Graph Convolutional Networks by [**Moussa Jamor**](https://github.com/JamorMoussa)

# Semi-Supervised Classification with GCN

**Graph Convolutional Networks (GCN)** is graph-base neural network
architecture introduced by *Thomas N. Kipf* and *Max Welling* in their paper ti-
tled [<u>Semi-Supervised Classification with Graph Convolutional Networks</u>](https://arxiv.org/pdf/1609.02907v4.pdf) in 2017. As they mentioned in their paper, that this proposed architecture
is an effecient variant of Convolution Neural Network (CNN), and It’s the first-
order approximation of spectral graph convoltions.

## CGN Layers

In their paper [[2]](https://arxiv.org/pdf/1609.02907v4.pdf), *Thomas N. Kipf* and *Max Welling* introduce the concept of multi-layer graph convolutional networks (GCNs). They propose a layer-wise propagation rule defined by the equation $A$:

$$
    H^{(l+1)} = \sigma\left(\widetilde{D}^{-\frac{1}{2}} \widetilde{A} \widetilde{D}^{-\frac{1}{2}} H^{(l)} W^{(l)}\right)
$$


## Linear Transformation in GCNs

Neural networks are constructed with an input layer, hidden layers (often many), and an output layer. Hidden layers typically consist of linear layers (although not always) followed by an activation function to introduce non-linearity. The linear layer is defined as:

$$
    y = XW
$$

where $X$ is the feature matrix and $W$ is the learnable weight matrix updated during backpropagation.
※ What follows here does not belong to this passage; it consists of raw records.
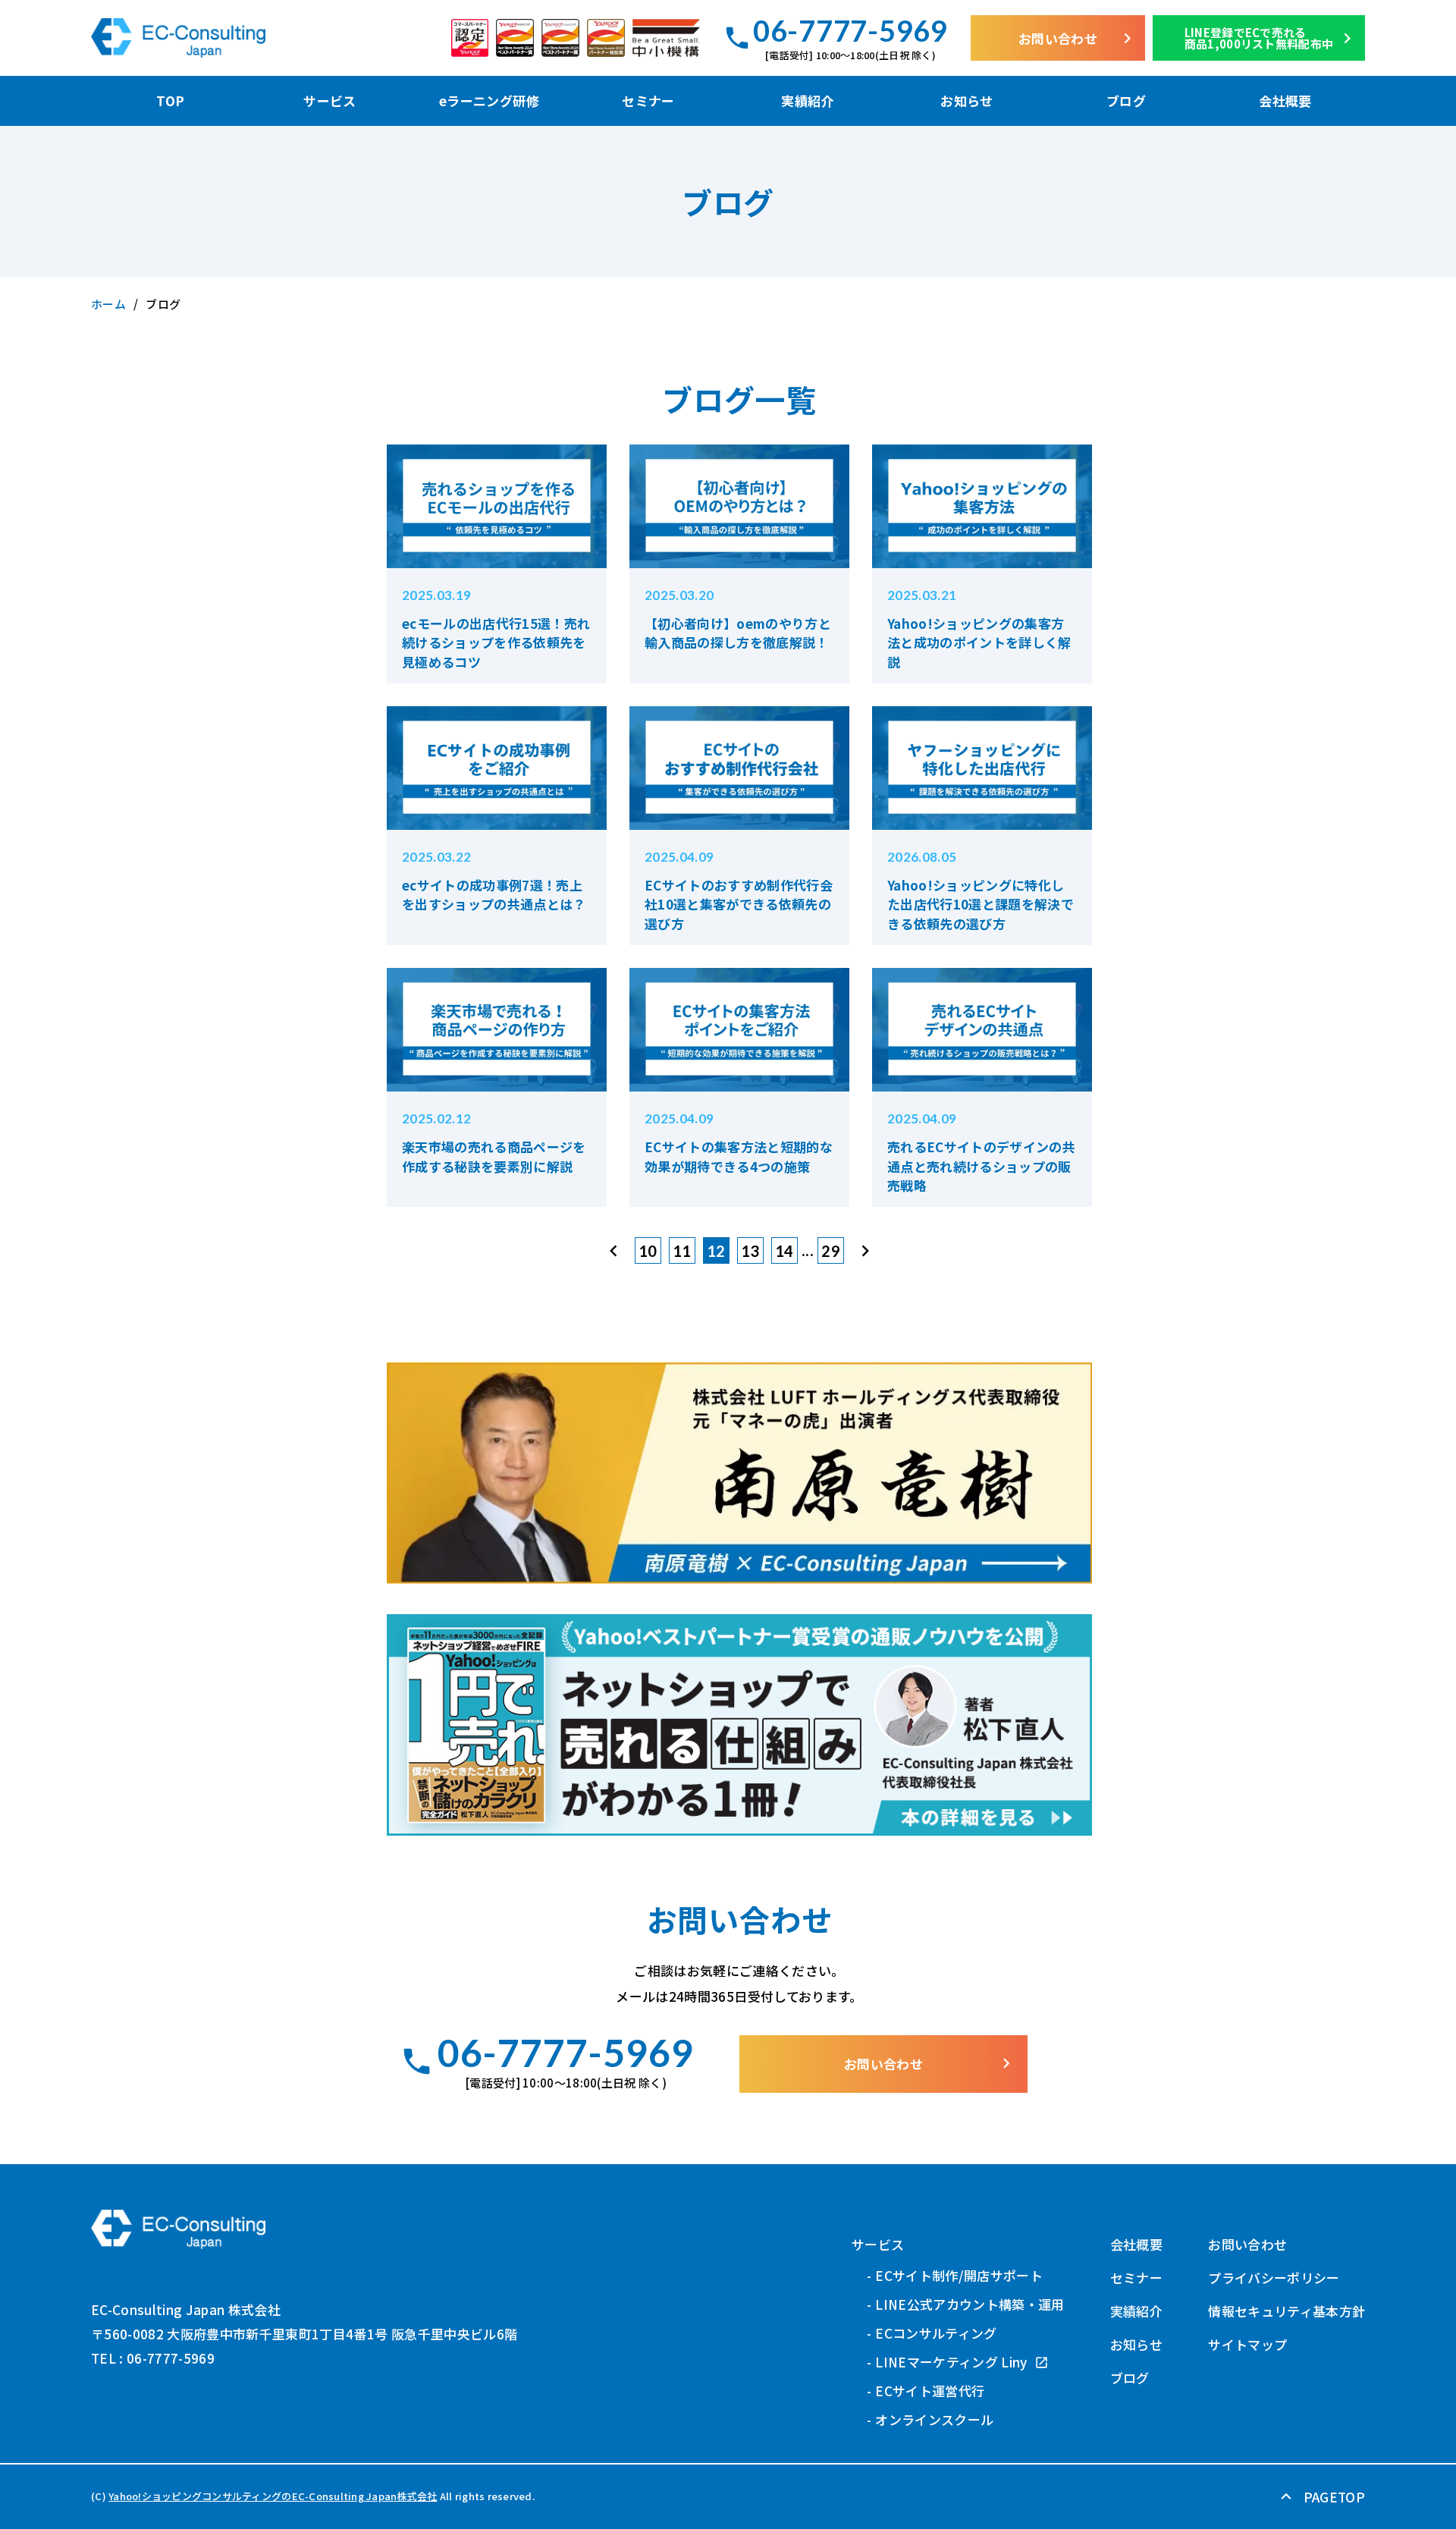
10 (648, 1251)
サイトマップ (1247, 2344)
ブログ (1126, 100)
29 (830, 1251)
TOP (170, 100)
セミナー (648, 100)
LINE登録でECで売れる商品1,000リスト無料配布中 (1271, 38)
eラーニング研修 (489, 100)
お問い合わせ (1078, 38)
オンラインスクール (934, 2419)
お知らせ (966, 100)
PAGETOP (1320, 2496)
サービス (329, 100)
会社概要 (1285, 100)
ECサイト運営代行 (929, 2390)
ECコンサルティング (935, 2332)
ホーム (108, 304)
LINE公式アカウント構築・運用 (969, 2304)
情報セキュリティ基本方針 (1286, 2310)
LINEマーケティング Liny (953, 2361)
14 (784, 1251)
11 (682, 1251)
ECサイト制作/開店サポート (959, 2275)
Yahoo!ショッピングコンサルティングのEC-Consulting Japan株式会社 (272, 2496)
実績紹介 (807, 100)
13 (750, 1251)
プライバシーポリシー (1273, 2277)
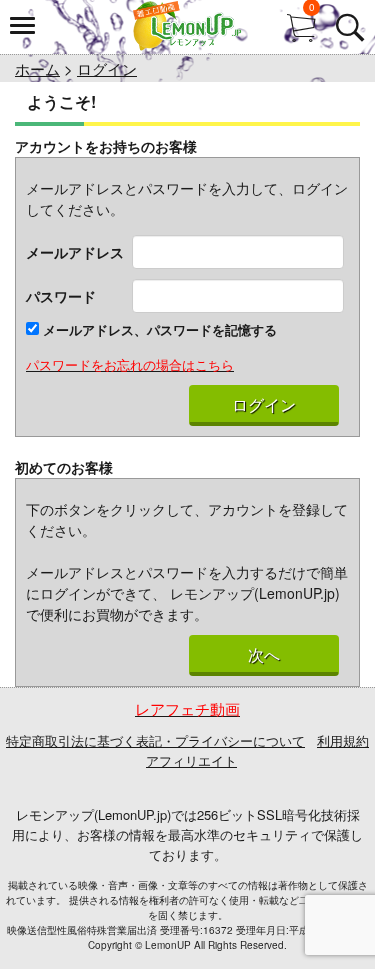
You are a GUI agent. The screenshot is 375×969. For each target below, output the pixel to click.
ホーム (37, 68)
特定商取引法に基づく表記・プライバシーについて (155, 740)
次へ (264, 655)
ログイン (107, 68)
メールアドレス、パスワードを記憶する (158, 329)
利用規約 (343, 740)
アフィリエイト (191, 760)
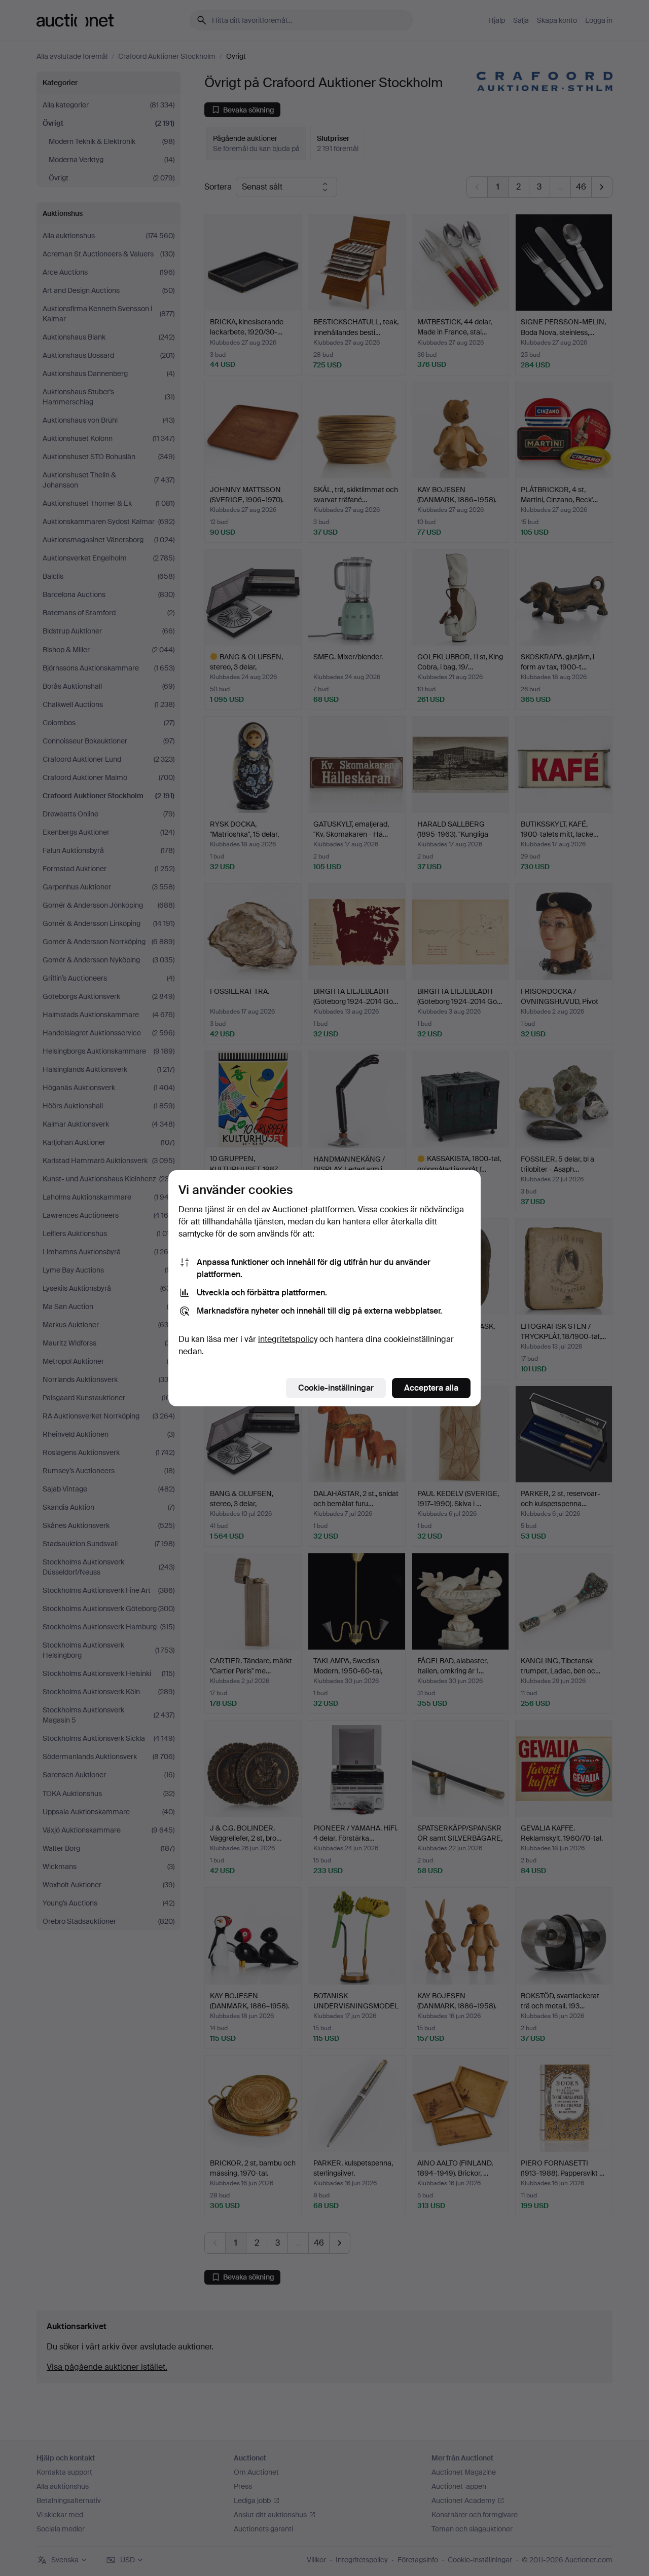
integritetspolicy (287, 1339)
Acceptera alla (431, 1388)
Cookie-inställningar (336, 1388)
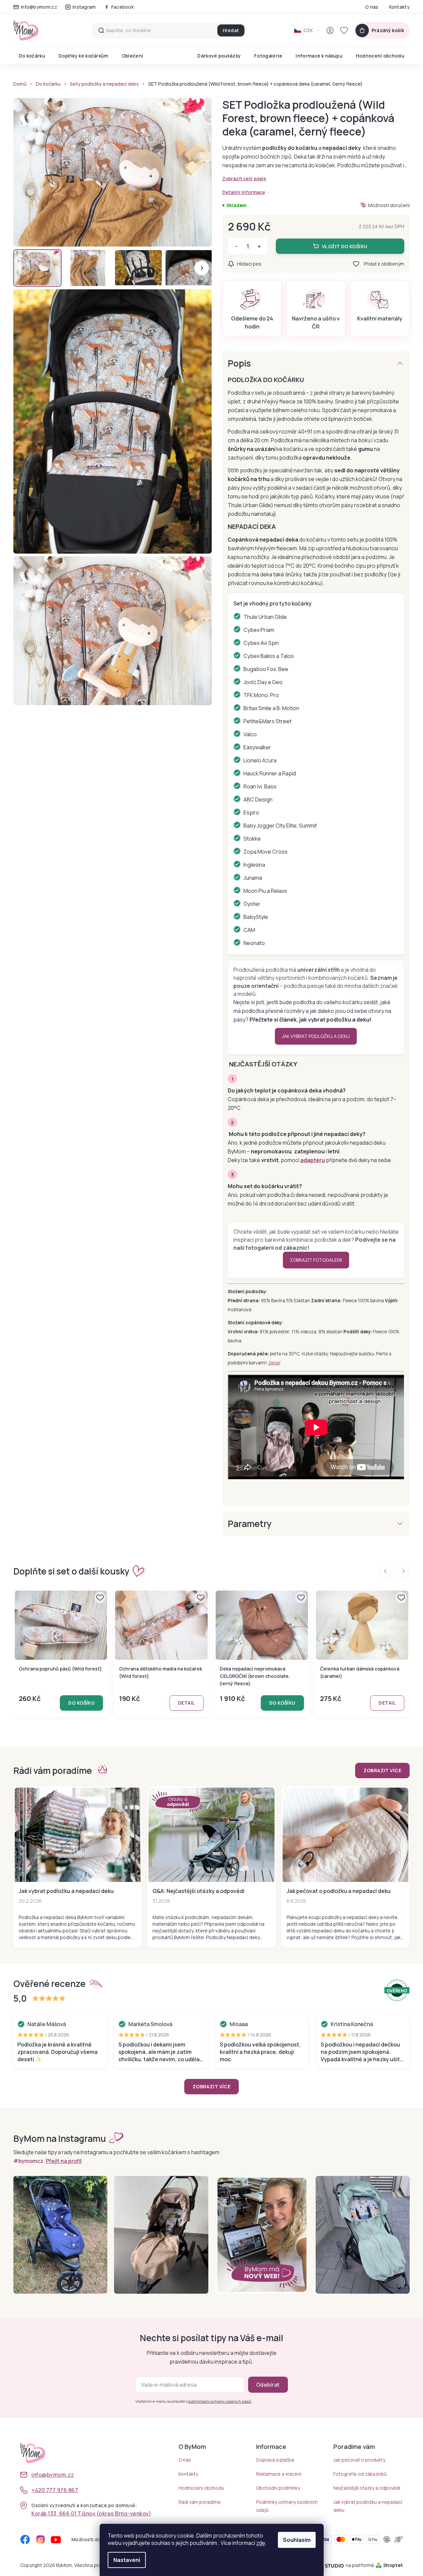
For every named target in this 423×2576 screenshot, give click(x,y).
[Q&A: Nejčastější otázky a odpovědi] (211, 1835)
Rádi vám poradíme (200, 2502)
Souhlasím (297, 2540)
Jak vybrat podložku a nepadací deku (66, 1891)
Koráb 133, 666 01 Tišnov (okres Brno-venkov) (91, 2513)
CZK (308, 30)
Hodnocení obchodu (201, 2488)
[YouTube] (56, 2540)
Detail (274, 1363)
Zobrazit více (382, 1770)
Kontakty (399, 7)
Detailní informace (243, 192)
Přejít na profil (64, 2161)
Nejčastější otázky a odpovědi (366, 2488)
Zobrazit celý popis (244, 178)
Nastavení (126, 2560)
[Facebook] (25, 2540)
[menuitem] (31, 56)
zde (260, 2543)
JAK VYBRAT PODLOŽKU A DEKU (316, 1036)
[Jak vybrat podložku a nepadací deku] (77, 1835)
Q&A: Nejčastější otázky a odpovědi (198, 1891)
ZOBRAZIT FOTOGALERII (316, 1260)
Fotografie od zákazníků (360, 2474)
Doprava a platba (275, 2460)
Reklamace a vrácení (278, 2474)
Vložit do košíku (344, 246)
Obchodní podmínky (278, 2488)
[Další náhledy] (201, 268)
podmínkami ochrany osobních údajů (219, 2401)
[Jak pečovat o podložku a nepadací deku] (345, 1835)
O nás (372, 7)
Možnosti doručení (389, 205)
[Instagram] (40, 2540)
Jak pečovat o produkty (359, 2460)
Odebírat (268, 2384)
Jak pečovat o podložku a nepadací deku (339, 1891)
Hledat (231, 30)
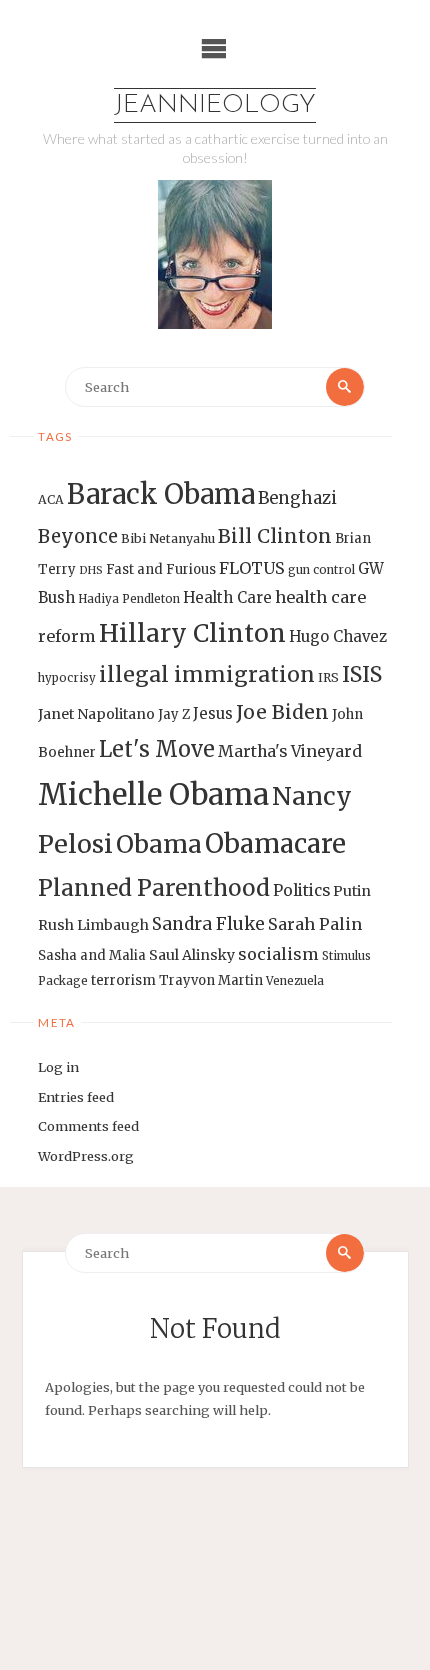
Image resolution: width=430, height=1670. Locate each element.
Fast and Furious (161, 569)
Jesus (213, 713)
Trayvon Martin (211, 980)
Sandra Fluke (208, 924)
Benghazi (297, 498)
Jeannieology (215, 105)
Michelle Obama (153, 794)
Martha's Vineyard (290, 751)
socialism (278, 954)
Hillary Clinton (192, 633)
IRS (328, 677)
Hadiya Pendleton (129, 599)
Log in (58, 1067)
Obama (159, 844)
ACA (51, 499)
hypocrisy (67, 678)
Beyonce (78, 536)
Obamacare (275, 843)
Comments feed (88, 1126)
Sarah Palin (315, 924)
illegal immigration (207, 674)
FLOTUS (252, 568)
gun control (321, 570)
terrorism (123, 980)
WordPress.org (86, 1156)
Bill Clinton (275, 536)
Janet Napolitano (96, 714)
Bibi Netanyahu (168, 538)
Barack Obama (161, 494)
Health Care (227, 597)
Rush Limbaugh (93, 925)
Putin (352, 891)
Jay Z (174, 714)
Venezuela (295, 981)
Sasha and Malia (92, 955)
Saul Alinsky (192, 955)
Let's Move (157, 749)
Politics (301, 890)
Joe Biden (282, 712)
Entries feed (76, 1097)
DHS (91, 570)
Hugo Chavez (338, 636)
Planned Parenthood (154, 888)
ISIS (362, 674)
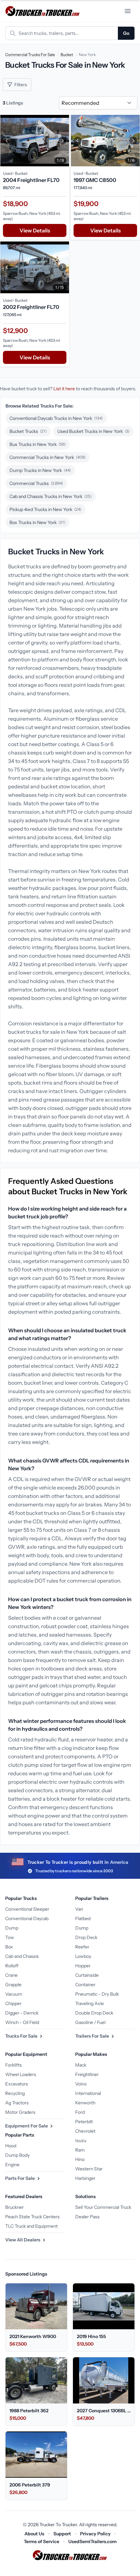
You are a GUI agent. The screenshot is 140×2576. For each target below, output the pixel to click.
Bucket (67, 54)
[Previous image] (6, 140)
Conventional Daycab (27, 1918)
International (88, 2093)
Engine (12, 2164)
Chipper (13, 2003)
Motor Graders (20, 2112)
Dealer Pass (87, 2217)
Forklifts (13, 2065)
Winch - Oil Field (22, 2022)
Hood (10, 2146)
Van (79, 1909)
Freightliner (87, 2074)
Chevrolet (85, 2131)
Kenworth (85, 2103)
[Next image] (62, 140)
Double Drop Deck (94, 2013)
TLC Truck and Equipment (31, 2226)
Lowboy (83, 1956)
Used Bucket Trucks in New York (93, 431)
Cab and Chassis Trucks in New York (50, 496)
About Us (34, 2534)
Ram (80, 2150)
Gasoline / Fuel (90, 2022)
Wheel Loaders (20, 2074)
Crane (11, 1975)
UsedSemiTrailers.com (92, 2541)
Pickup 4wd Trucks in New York (45, 509)
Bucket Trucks (28, 431)
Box (9, 1947)
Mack (80, 2065)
Since Graph Convolutional Networks (GCNs) are based on neural network architectures, this term is present in Equation:

$$
\begin{equation}
    y = H^{(l)}W^{(l)}
\end{equation}
$$

where $H^{(l)}$ is obtained by stacking all feature vectors for each node horizontally, and $W^{(l)}$ is the learnable weight matrix.

<center>

![gcn.png](attachment:gcn.png)

Grpah and Node Embeddings
</center>

## Adjacency Matrix

The adjacency matrix is a square matrix A where its elements are defined
by:

$$
    a_{ij} = \begin{cases}
                1 & \text{if } v_i \text{ and } v_j \text{ are adjacent}\\
                0 & \text{otherwise} 
             \end{cases}
$$

The adjacency matrix A has some properties:

- **Squared Matrix:** The adjacency matrix is always squared because each
vertex is compared to all other vertices in the graph, resulting in a square
matrix.

- **Symmetric Matrix:** If the graph is undirected, the adjacency matrix is
symmetric because if $v_i$ is adjacent to $v_j$ , then $v_j$ is also adjacent to $v_i$.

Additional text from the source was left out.